[WRITTEN TASK]: Update the records below by replacing "histogram" with "color balance" and leaving everything else unchanged. Leave the pictures out of your version.

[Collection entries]
:::
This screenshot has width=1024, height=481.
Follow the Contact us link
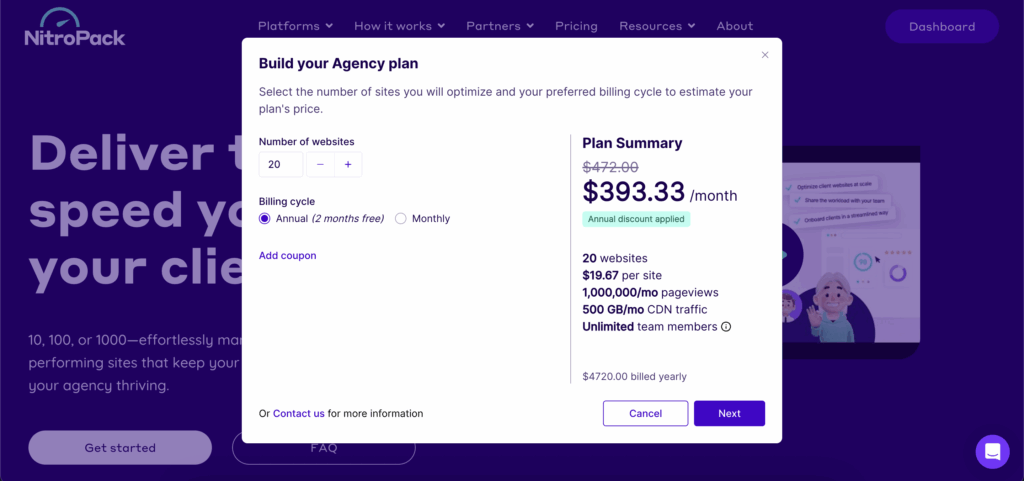pos(298,414)
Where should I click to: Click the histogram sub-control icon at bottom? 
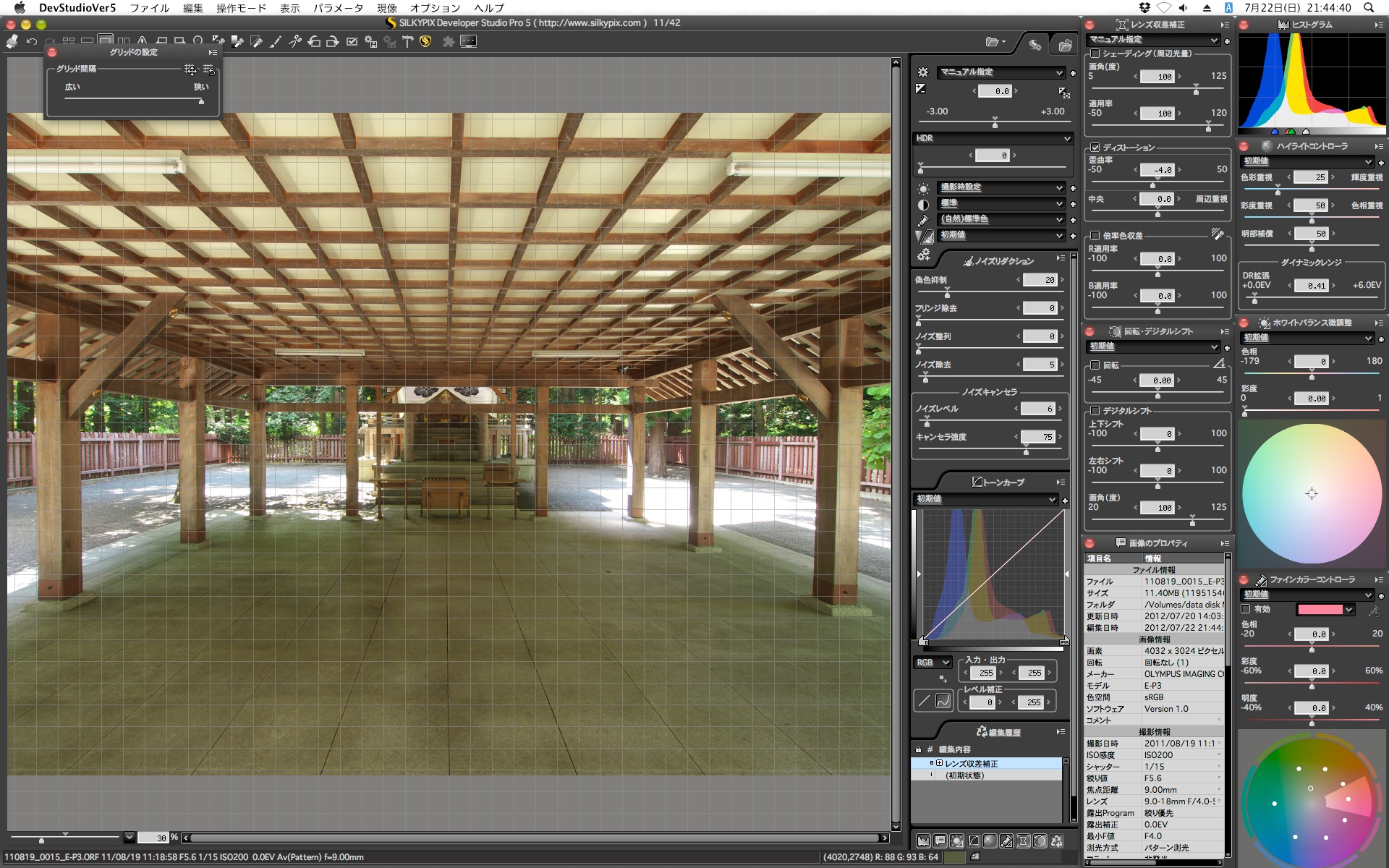tap(923, 841)
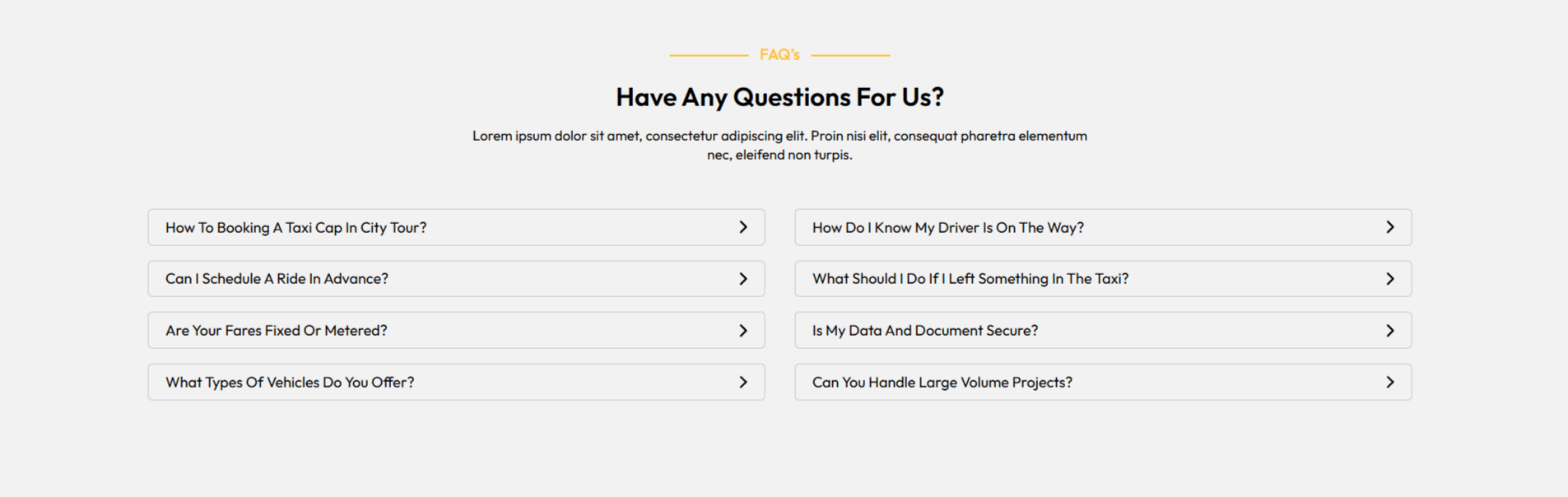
:::
[RESULT OF THE EXERCISE]:
This screenshot has width=1024, height=481.
Follow the Contact us link
pos(298,414)
Where should I click to: Click the color balance sub-control icon at bottom? 
tap(923, 841)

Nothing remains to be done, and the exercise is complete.